■ MATERIAL FOR THE TASK

^^^^

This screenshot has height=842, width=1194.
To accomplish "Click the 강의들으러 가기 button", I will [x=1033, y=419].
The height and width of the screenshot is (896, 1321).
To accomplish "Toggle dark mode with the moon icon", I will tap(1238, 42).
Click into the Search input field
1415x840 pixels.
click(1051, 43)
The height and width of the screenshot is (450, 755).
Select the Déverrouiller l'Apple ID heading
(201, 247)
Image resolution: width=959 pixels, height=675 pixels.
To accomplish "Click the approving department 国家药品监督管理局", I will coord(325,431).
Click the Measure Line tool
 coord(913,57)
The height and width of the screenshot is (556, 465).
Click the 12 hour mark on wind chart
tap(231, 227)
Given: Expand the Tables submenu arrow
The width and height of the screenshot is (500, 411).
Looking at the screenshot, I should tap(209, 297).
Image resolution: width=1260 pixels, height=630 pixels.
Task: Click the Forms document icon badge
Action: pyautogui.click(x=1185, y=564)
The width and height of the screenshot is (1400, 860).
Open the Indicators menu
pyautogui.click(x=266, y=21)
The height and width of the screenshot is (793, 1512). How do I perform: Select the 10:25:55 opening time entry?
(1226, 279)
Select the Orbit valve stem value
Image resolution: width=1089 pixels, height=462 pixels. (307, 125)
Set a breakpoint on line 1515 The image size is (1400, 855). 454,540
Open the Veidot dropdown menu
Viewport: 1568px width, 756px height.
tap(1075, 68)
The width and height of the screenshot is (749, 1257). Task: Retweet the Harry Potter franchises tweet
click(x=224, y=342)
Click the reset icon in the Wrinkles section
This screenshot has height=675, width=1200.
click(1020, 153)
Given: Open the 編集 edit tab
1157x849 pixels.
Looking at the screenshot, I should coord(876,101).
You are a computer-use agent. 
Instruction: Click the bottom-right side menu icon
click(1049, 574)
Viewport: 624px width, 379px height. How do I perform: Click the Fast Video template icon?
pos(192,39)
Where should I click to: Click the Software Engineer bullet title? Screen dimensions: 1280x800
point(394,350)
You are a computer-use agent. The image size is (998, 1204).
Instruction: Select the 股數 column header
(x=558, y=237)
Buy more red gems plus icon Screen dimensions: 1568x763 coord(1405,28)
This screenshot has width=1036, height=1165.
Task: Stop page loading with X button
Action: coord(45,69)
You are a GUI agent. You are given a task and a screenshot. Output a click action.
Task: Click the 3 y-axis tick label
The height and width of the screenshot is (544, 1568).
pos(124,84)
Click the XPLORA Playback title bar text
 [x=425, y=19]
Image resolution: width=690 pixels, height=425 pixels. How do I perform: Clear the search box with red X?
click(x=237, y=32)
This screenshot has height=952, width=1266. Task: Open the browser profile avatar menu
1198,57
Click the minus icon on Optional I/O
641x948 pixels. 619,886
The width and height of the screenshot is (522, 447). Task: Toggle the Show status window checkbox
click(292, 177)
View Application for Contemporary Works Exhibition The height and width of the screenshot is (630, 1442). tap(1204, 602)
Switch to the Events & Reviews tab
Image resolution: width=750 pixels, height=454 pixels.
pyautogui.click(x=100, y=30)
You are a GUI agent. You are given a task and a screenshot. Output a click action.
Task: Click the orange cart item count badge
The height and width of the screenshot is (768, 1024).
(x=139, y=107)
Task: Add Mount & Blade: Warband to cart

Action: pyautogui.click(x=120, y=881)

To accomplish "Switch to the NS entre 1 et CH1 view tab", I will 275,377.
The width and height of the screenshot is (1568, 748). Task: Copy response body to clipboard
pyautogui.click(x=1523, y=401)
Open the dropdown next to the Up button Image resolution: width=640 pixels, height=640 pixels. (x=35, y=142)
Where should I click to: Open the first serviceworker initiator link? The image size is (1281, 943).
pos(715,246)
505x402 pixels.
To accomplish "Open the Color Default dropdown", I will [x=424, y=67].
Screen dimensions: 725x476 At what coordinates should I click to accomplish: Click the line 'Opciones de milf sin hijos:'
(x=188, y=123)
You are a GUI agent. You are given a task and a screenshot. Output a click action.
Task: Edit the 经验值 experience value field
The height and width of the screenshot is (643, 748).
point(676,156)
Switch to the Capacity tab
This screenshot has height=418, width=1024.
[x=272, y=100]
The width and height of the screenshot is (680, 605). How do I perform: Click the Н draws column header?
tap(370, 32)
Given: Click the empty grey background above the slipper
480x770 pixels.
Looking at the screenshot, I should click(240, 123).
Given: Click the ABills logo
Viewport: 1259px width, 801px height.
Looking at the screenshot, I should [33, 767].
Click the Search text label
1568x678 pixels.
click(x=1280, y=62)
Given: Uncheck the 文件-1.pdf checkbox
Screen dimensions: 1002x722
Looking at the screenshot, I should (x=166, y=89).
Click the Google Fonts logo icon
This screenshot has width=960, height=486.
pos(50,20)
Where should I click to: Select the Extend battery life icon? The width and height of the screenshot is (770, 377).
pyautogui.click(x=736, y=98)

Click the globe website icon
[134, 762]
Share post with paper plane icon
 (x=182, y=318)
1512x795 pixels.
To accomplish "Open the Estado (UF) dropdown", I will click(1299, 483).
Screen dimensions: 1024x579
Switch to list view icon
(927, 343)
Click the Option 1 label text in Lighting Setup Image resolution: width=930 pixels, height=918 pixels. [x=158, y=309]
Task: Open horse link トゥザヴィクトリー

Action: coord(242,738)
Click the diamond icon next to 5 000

^^^^

■ BRIEF
Take the lines above and retype all of them exactly.

■ SOLUTION BELOW
This screenshot has height=842, width=1194.
To accomplish "Click the 강의들으러 가기 button", I will [x=1033, y=419].
The height and width of the screenshot is (896, 1321).
To accomplish "Toggle dark mode with the moon icon", I will tap(1238, 42).
Click into the Search input field
1415x840 pixels.
click(1051, 43)
The height and width of the screenshot is (450, 755).
Select the Déverrouiller l'Apple ID heading
(201, 247)
Image resolution: width=959 pixels, height=675 pixels.
To accomplish "Click the approving department 国家药品监督管理局", I will coord(325,431).
Click the Measure Line tool
 coord(913,57)
The height and width of the screenshot is (556, 465).
Click the 12 hour mark on wind chart
tap(231, 227)
Given: Expand the Tables submenu arrow
The width and height of the screenshot is (500, 411).
Looking at the screenshot, I should tap(209, 297).
Image resolution: width=1260 pixels, height=630 pixels.
Task: Click the Forms document icon badge
Action: pyautogui.click(x=1185, y=564)
The width and height of the screenshot is (1400, 860).
Open the Indicators menu
pyautogui.click(x=266, y=21)
The height and width of the screenshot is (793, 1512). How do I perform: Select the 10:25:55 opening time entry?
(1226, 279)
Select the Orbit valve stem value
Image resolution: width=1089 pixels, height=462 pixels. (307, 125)
Set a breakpoint on line 1515 The image size is (1400, 855). 454,540
Open the Veidot dropdown menu
Viewport: 1568px width, 756px height.
tap(1075, 68)
The width and height of the screenshot is (749, 1257). Task: Retweet the Harry Potter franchises tweet
click(x=224, y=342)
Click the reset icon in the Wrinkles section
This screenshot has height=675, width=1200.
click(1020, 153)
Given: Open the 編集 edit tab
1157x849 pixels.
Looking at the screenshot, I should coord(876,101).
You are a computer-use agent. 
Instruction: Click the bottom-right side menu icon
click(1049, 574)
Viewport: 624px width, 379px height. How do I perform: Click the Fast Video template icon?
pos(192,39)
Where should I click to: Click the Software Engineer bullet title? Screen dimensions: 1280x800
point(394,350)
You are a computer-use agent. The image size is (998, 1204).
Instruction: Select the 股數 column header
(x=558, y=237)
Buy more red gems plus icon Screen dimensions: 1568x763 coord(1405,28)
This screenshot has width=1036, height=1165.
Task: Stop page loading with X button
Action: coord(45,69)
You are a GUI agent. You are given a task and a screenshot. Output a click action.
Task: Click the 3 y-axis tick label
The height and width of the screenshot is (544, 1568).
pos(124,84)
Click the XPLORA Playback title bar text
 [x=425, y=19]
Image resolution: width=690 pixels, height=425 pixels. How do I perform: Clear the search box with red X?
click(x=237, y=32)
This screenshot has height=952, width=1266. Task: Open the browser profile avatar menu
1198,57
Click the minus icon on Optional I/O
641x948 pixels. 619,886
The width and height of the screenshot is (522, 447). Task: Toggle the Show status window checkbox
click(292, 177)
View Application for Contemporary Works Exhibition The height and width of the screenshot is (630, 1442). tap(1204, 602)
Switch to the Events & Reviews tab
Image resolution: width=750 pixels, height=454 pixels.
pyautogui.click(x=100, y=30)
You are a GUI agent. You are given a task and a screenshot. Output a click action.
Task: Click the orange cart item count badge
The height and width of the screenshot is (768, 1024).
(x=139, y=107)
Task: Add Mount & Blade: Warband to cart

Action: pyautogui.click(x=120, y=881)

To accomplish "Switch to the NS entre 1 et CH1 view tab", I will 275,377.
The width and height of the screenshot is (1568, 748). Task: Copy response body to clipboard
pyautogui.click(x=1523, y=401)
Open the dropdown next to the Up button Image resolution: width=640 pixels, height=640 pixels. (x=35, y=142)
Where should I click to: Open the first serviceworker initiator link? The image size is (1281, 943).
pos(715,246)
505x402 pixels.
To accomplish "Open the Color Default dropdown", I will [x=424, y=67].
Screen dimensions: 725x476 At what coordinates should I click to accomplish: Click the line 'Opciones de milf sin hijos:'
(x=188, y=123)
You are a GUI agent. You are given a task and a screenshot. Output a click action.
Task: Edit the 经验值 experience value field
The height and width of the screenshot is (643, 748).
point(676,156)
Switch to the Capacity tab
This screenshot has height=418, width=1024.
[x=272, y=100]
The width and height of the screenshot is (680, 605). How do I perform: Click the Н draws column header?
tap(370, 32)
Given: Click the empty grey background above the slipper
480x770 pixels.
Looking at the screenshot, I should click(240, 123).
Given: Click the ABills logo
Viewport: 1259px width, 801px height.
Looking at the screenshot, I should [33, 767].
Click the Search text label
1568x678 pixels.
click(x=1280, y=62)
Given: Uncheck the 文件-1.pdf checkbox
Screen dimensions: 1002x722
Looking at the screenshot, I should (x=166, y=89).
Click the Google Fonts logo icon
This screenshot has width=960, height=486.
pos(50,20)
Where should I click to: Select the Extend battery life icon? The width and height of the screenshot is (770, 377).
pyautogui.click(x=736, y=98)

Click the globe website icon
[134, 762]
Share post with paper plane icon
 (x=182, y=318)
1512x795 pixels.
To accomplish "Open the Estado (UF) dropdown", I will click(1299, 483).
Screen dimensions: 1024x579
Switch to list view icon
(927, 343)
Click the Option 1 label text in Lighting Setup Image resolution: width=930 pixels, height=918 pixels. [x=158, y=309]
Task: Open horse link トゥザヴィクトリー

Action: coord(242,738)
Click the diamond icon next to 5 000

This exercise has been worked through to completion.